Le componenti intensive sono l’allerta, che corrisponde all'attivazione di base di un individuo e l’attenzione sostenuta o vigilanza che può essere definita come la capacità di mantenere un livello adeguato di responsività su un compito per periodi prolungati. Le componenti selettive sono invece rappresentate dall’attenzione selettiva che ci permette di concentrare le nostre risorse su un unico obiettivo ignorando gli altri stimoli non rilevanti, e l’attenzione divisa che consente di gestire contemporaneamente due compiti elaborando parallelamente più informazioni.

Tali componenti vengono gestite da un Sistema Attenzionale Supervisore che le utilizza strategicamente in relazione agli obiettivi da raggiungere.
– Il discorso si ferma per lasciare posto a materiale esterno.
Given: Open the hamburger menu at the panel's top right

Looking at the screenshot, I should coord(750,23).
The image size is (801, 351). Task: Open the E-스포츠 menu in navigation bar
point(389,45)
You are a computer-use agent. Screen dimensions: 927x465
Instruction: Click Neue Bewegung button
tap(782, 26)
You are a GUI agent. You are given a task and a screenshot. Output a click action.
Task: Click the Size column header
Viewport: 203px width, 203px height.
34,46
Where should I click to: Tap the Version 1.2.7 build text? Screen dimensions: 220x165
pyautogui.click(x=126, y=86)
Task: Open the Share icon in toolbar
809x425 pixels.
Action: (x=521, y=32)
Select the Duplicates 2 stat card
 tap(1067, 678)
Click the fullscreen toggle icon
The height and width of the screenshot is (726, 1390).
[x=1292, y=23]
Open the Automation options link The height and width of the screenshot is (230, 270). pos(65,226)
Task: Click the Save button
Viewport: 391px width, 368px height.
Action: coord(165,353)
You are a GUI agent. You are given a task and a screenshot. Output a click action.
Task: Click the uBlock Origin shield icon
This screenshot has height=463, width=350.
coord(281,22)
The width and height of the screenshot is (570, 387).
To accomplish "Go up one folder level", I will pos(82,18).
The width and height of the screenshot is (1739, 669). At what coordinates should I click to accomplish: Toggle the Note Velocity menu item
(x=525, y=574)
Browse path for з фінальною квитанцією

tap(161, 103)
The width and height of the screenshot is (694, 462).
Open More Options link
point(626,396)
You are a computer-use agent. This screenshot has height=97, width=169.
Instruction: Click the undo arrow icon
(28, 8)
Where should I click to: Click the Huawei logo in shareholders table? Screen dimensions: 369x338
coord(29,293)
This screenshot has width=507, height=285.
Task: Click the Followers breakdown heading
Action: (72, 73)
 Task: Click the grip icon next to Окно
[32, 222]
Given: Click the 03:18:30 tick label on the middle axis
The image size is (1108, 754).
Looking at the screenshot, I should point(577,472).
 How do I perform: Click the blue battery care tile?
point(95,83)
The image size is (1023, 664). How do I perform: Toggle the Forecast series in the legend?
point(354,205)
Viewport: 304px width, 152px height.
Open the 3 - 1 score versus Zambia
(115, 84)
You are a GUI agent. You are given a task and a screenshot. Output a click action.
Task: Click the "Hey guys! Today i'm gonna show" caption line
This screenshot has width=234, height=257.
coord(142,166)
Il dato cruciale su cui si basa il lavoro in oggetto è rappresentato dalla rilevazione che non solo le distrazioni provenienti dall’esterno ma anche quelle potenziali e non in atto interferiscono significativamente sui processi attenzionali: il pensiero di dover ricevere una telefonata interferisce sulla nostra attenzione quanto la telefonata stessa.

In base ai dati ottenuti, gli autori hanno dimostrato la presenza nel cervello umano di un meccanismo per il monitoraggio ed il filtraggio di distrazioni potenziali, costoso in termini di efficacia attenzionale come quello per gli stimoli realmente presenti nell’ambiente.